The perspective of how the UFW movement affected the 53 million U.S. Latinos, in particular the Mexicans who comprise nearly two-thirds (64%) of the U.S. Hispanic population is important, as Ganz points out in his article:
“The significance of the farm worker movement … and, in particular, as a spark for the broader Chicano movement, linking aspirations of a rising generation, like the young men and women who led the East Lost Angeles school “walk outs” in 1968 (as excellently portrayed in the HBO special of the same name), those who formed MECHA (Movimiento Estudiantil Chicano de Aztlan) in 1969 and others.”
Who are these U.S. Latinos? They are a $1.2 trillion dollar annual consumer market. They are the largest movie watching demographic in the country, representing 18% of the movie going audience and purchasing 25% of the tickets sold. So when you market a film about one of the most revered U.S. Latino civil rights leaders of our times to them, it must be authentic, have heart and have a well-funded marketing campaign attached.
Some have suggested on social media that Latinos should “Just be happy that they made this movie”. As long as U.S. Latinos keep thinking this way we will continue to be marginalized.

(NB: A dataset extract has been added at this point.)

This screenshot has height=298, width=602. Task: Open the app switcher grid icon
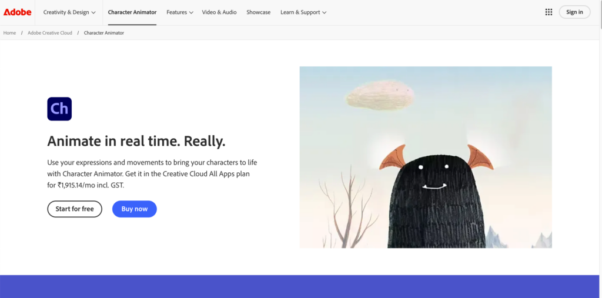pyautogui.click(x=549, y=12)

In marketing the Cesar Chavez film U.S. Latinos were told they needed to support because it is about one of their heroes. The burden of the success of Cesar Chavez was put squarely on the shoulders of U.S. Latinos. If the movie failed, it was intimated, it would be the U.S. Latino’s fault.

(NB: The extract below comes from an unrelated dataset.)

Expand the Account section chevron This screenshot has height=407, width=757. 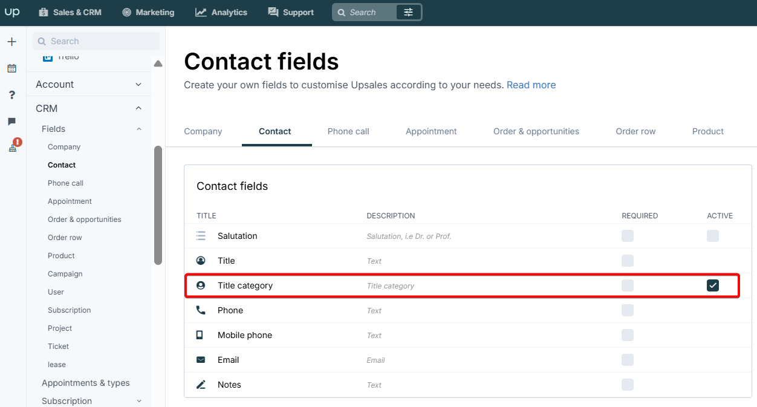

This is a lot to ask of this community, which was marginalized in the participation of the film and was minimally hired when the film went to Mexico to shoot. However, when it came to the marketing of the film, U.S. Latinos were asked to spend money at the boxoffice, because if just 10% of all Latinos in the U.S. went to see this film it would make $47.7 million at the boxoffice more than quadrupling the amount it cost to make ($10 million).
It is time U.S. Latinos realize and utilize their economic power. It is time to look into the viability of investing in the image of Latinos. Time to make the films that reflect our stories, our perspectives. Time to tell the countless untold stories and build up our Latino talent and our communities.
It is time to fund and make the epic Cesar Chavez movie he deserves.
Actor/writer/director Enrique Castillo also contributed to this article. Enrique was a farmworker from elementary school until his sophomore year in college. He was a member of Luis Valdez’s El Teatro Campesino working alongside Cesar, Dolores Huerta, and the countless union organizers and farmworkers.